I had one when I was a youngster I can tell you one thing for a fact don't leave it sitting in a car on a hot day or it will warp the stock.
 
Nylon 66 is tough as nails, mechanically,.....

I had one when I was a youngster I can tell you one thing for a fact don't leave it sitting in a car on a hot day or it will warp the stock.

...but yeah. At the temperatures you can get around here inside of a car I don't doubt it could damage a plast gun severely.:(

Who remembers the first plastic steering wheels that melted on a hot day?:confused::eek:
 
I wanted one when they first came out, but could not afford it. My oldest and best friend owned a lumber yard and 20 or so years ago a guy traded him some guns for a load of lumber. One of them was a 66 and I got it. It is fun to shoot and very reliable. I understand that they can also be used for boat paddles if need be.
 
My stepfather had a couple of them when I was in elementary school, and I got to shoot them. Very enjoyable rifle, IMO. Since leaving home after high school, and then coming back home from the Navy, I've concentrated on hand guns. I've owned a couple of shot guns, and one rifle (a Winchester 30-30.) I've always thought that if I was going to have a .22 rifle, it would be a Nylon 66.
 
Bought one in the Mid 80's at a garage sale in West Texas for $50. It is the chrome one with black stock. Last weekend gun show in Fort Worth had one for $450 just like mine. I still have mine. Don't ask me how I know but there are a couple of pins you shouldbn't Remove when disassembling for cleaning.
 
The original Remington is an amazing gun. You can't make it jam or misfire. As kids we would shoot them like machine guns to see who could pull the trigger the fastest. Never had a FTF. . .ever!
 
I've had two at different times, a Mohawk Brown and a Seneca Green. Each was great fun, accurate and reliable, can't remember what motivated me to sell. Have thought about picking up another, but they've gone totally "collector's item". Silly me.

Larry
 
When I was a kid the summer camp I went to in 1968 used the bolt version of the 66 for our rifle training. They used the same 10 rifles all summer long shooting about 500 rounds a day for 10 or 11 years when they quit marksmanship training. Just wipe the bore out once a week! NEVER OIL a Nylon 66, the stock will produce all the lubrication you'll ever need. (Oiling WILL cause it to gum up and get jammed!)

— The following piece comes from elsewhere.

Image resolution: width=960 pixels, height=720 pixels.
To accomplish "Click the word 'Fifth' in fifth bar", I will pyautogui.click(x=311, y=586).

The real Nylon 66 was out of production when I wanted one for my sons. But FIE made a very good copy in Brazil. I walked into a going out of business sale in 1985 and bought 3 ($39 each) of these for my boys (ages 6, 4, almost 1) and put the away for their future. They got to have the locked to the wall in their room about 4 years later. Society had changed since I was a kid, In the 60's when you saw a boy walking down the road with a rifle you offered him a ride! If anyone saw a kid with a rifle in the 90's, they called the sheriff! So my kid's rifles were in a locked gun rack until the youngest was 17 (the other son's were in the military at the time, and told me how unfair that the "baby" had unlimited access to his rifle!

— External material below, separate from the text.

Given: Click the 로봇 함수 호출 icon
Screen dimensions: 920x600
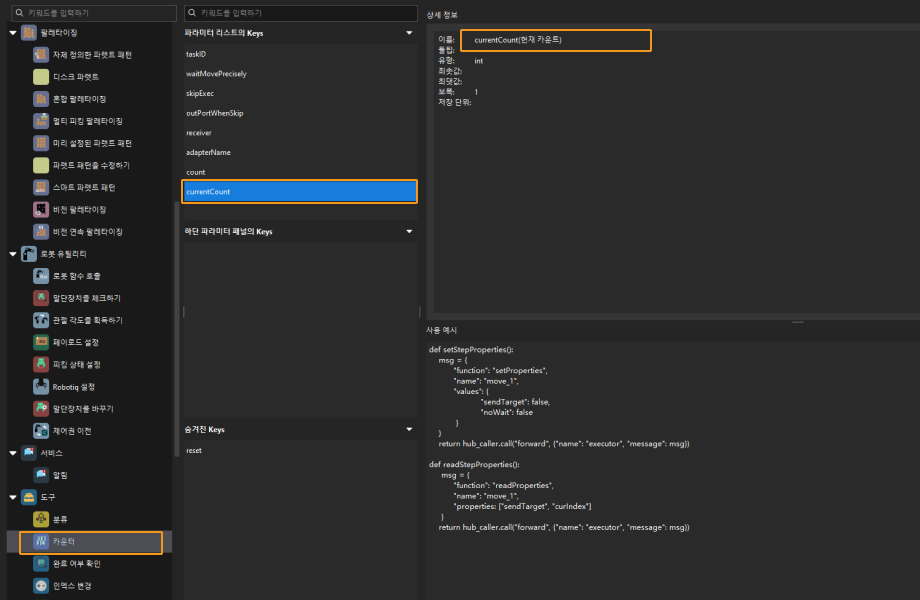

Over the decades we have fire tens of thousands of cheep 22's through these rifles and never had a fail to extract. On rifle did develop a fail to feed problem once, it turns an adult non family member was shooting with us and forced a stick down the feed tube (reason, never explained!)and left debris in there, a thorough scrubbing of the feed tube took care of the only problem we ever had!

Ivan
 
I have a Black Diamond model... black stock and blue steel... bought it new when I was young, my first gun purchase... I think it cost 87 dollars in 1987... or something like that... still have the box and papers too... super accurate and very light... was the first rifle my son could hold on his own... and he still enjoys shooting it... and he is in college now, 6'-3" and 225 pounds... gun weight is no longer an issue for him...
 
The Model 66 is an example of a relatively inexpensive gun when it was being manufactured which gained a lot of value when it went out of production. Especially so for some of the more unusual cosmetic variations. I seem to remember one version which was specially made for sale by K-Mart that a friend had. Over 20 years ago I had the opportunity to buy it from him relatively cheaply, but I didn't do it. I wish I had. I remember reading that the Alaskan natives and northern Canadian Indians loved them. They always worked, even in Arctic conditions.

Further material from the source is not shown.